Now that the ArtPrize crowds have gone and the dust has settled, the UICA opens its doors for the “Coming Home” exhibition, a show that features artists who have been touched by the mitten—be it habitation, education or otherwise.
Besides celebrating homegrown artists, “Coming Home” is about elevating the creative culture of Grand Rapids. Miranda Krajniak, executive director of the UICA, is excited to invest in local talent. “ArtPrize allows us to show work from all over the world and is a really broad conversation about artists,” she said. “I really love when we take it back to Michigan artists, because there is a certain flavor.”
One of “Coming Home’s” featured artist’s, Rick Beerhorst, is known for his folksy paintings that often portray women and literature. “My work had this sort of quirky obsessive quality and you know, very dependent on an implied narrative—kind of remaining enigmatic but still kind of implied,” he said. “I did these pieces for years and years.”
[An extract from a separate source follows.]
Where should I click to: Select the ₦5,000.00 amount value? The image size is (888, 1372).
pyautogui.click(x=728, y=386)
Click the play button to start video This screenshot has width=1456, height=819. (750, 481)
After two decades of painting, Beerhorst found himself facing depression and the first creative block of his career. “I just got to a point where I just couldn’t do it anymore,” he said. “I just felt like I had—I don’t know if I exactly painted myself into a corner, but maybe just exhausted something.”
Instead of abandoning his craft, Beerhorst began a meditative exercise in art making. He started a series of drawings of a simple still life—a stack of books and a broken clock he arranged on a table. “These drawings weren’t meant to be exhibited or sold,” he said. “It was just me trying to come back to life and trying to get through this tunnel. I did this every morning and after about a month or so, it was like something started to break loose inside of me.”
Beerhorst’s “Coming Home” collection features colorful and expressive head-on portraits of women. The paintings are a vehicle for the examination of pain and loss. “As I would work up these paintings, after maybe a few hours of building the image, the last thing I would do is I’d take these drywall knives of different sizes and just srcchh! and just try not to think too much and in a sense, destroy it, or ruin it, or wound it,” he said. “In the process, these paintings began to take on this kind of magical quality which is for me a way to talk about suffering.”
Krajiniak is excited for this shift in Beerhorst’s work and appreciates the risk he’s taking as an artist. “To move from what he knows is sellable, and popular, and good, and loved, and rewarded into something that is a total risk, that takes such a level of fortitude and courage,” she said. “I think that Rick has shown both those qualities in this work and I think that it’s going to come back to him in spades.”
Across the gallery from Beerhorst’s collection are the meticulous drawings of one Nathan Heuer. Heuer’s precise drawings primarily depict the ruins of commercial and manmade structures. The bricks of an abandoned motel crumble to the fractured pavement around it. Rust-coated signs with nothing left to advertise stand like forgotten monuments. A mall fountain sits empty; its once slick and shiny tiles dry and cracked.
“Those are things that are not that old, but we chose to abandon them because either we outsource jobs or we thought the hotel didn’t look new enough to stay in,” Heuer said. “There is a consumer complicity in the whole thing and that’s why I choose these more contemporary structures.”
White space is used to draw focus to the structure, effectively and intentionally erasing the environment that it’s in. “I want to pull these artifacts, these buildings, out of context—the things that are every day for us—so that we view them with a broader and bigger perspective,” Heuer said. “By pulling all context away, so we consider this as an artifact, we start to view what we do and our everyday experience in a very different way.”
It’s easy to admire the careful and clean lines he uses, but his drawings are more than intricate representations of reality. “I simply hope that the works will cause people to go into this kind of contemplative moment,” Heuer said. “You know, thinking about the decisions that we make as a society and the place of those decisions in the bigger context of history, and maybe make a more sustainable decision. If they do that, then the work succeeded.”
“Coming Home” opened on Nov. 3 and will be showing at the UICA until January 2018.